■ Exercise prompt: The response must consist of all the entries, duplicated without alteration.

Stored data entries

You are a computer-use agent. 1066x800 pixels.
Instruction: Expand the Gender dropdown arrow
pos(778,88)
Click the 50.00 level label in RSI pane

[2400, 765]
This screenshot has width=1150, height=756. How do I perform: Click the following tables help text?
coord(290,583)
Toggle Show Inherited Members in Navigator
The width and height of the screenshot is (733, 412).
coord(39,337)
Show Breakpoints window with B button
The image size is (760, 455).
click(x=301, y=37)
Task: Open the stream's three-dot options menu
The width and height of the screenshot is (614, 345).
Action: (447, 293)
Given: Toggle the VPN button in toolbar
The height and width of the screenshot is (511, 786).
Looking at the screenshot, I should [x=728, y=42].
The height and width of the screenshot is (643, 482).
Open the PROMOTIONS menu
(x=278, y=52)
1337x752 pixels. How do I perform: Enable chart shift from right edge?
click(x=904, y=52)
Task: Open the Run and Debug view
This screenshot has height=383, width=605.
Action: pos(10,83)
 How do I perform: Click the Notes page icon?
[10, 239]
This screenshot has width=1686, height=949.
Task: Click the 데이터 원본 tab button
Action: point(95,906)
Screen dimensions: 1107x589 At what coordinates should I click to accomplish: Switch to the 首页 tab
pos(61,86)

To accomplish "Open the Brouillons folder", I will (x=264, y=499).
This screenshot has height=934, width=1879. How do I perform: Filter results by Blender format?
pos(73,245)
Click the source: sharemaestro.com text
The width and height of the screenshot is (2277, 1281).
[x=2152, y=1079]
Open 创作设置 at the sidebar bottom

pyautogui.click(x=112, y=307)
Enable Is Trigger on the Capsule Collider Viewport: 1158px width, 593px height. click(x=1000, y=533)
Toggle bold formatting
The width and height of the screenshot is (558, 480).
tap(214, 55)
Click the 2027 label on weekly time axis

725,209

■ Result:
You are a computer-use agent. 1066x800 pixels.
Instruction: Expand the Gender dropdown arrow
pos(778,88)
Click the 50.00 level label in RSI pane

[2400, 765]
This screenshot has width=1150, height=756. How do I perform: Click the following tables help text?
coord(290,583)
Toggle Show Inherited Members in Navigator
The width and height of the screenshot is (733, 412).
coord(39,337)
Show Breakpoints window with B button
The image size is (760, 455).
click(x=301, y=37)
Task: Open the stream's three-dot options menu
The width and height of the screenshot is (614, 345).
Action: (447, 293)
Given: Toggle the VPN button in toolbar
The height and width of the screenshot is (511, 786).
Looking at the screenshot, I should [x=728, y=42].
The height and width of the screenshot is (643, 482).
Open the PROMOTIONS menu
(x=278, y=52)
1337x752 pixels. How do I perform: Enable chart shift from right edge?
click(x=904, y=52)
Task: Open the Run and Debug view
This screenshot has height=383, width=605.
Action: pos(10,83)
 How do I perform: Click the Notes page icon?
[10, 239]
This screenshot has width=1686, height=949.
Task: Click the 데이터 원본 tab button
Action: point(95,906)
Screen dimensions: 1107x589 At what coordinates should I click to accomplish: Switch to the 首页 tab
pos(61,86)

To accomplish "Open the Brouillons folder", I will (x=264, y=499).
This screenshot has height=934, width=1879. How do I perform: Filter results by Blender format?
pos(73,245)
Click the source: sharemaestro.com text
The width and height of the screenshot is (2277, 1281).
[x=2152, y=1079]
Open 创作设置 at the sidebar bottom

pyautogui.click(x=112, y=307)
Enable Is Trigger on the Capsule Collider Viewport: 1158px width, 593px height. click(x=1000, y=533)
Toggle bold formatting
The width and height of the screenshot is (558, 480).
tap(214, 55)
Click the 2027 label on weekly time axis

725,209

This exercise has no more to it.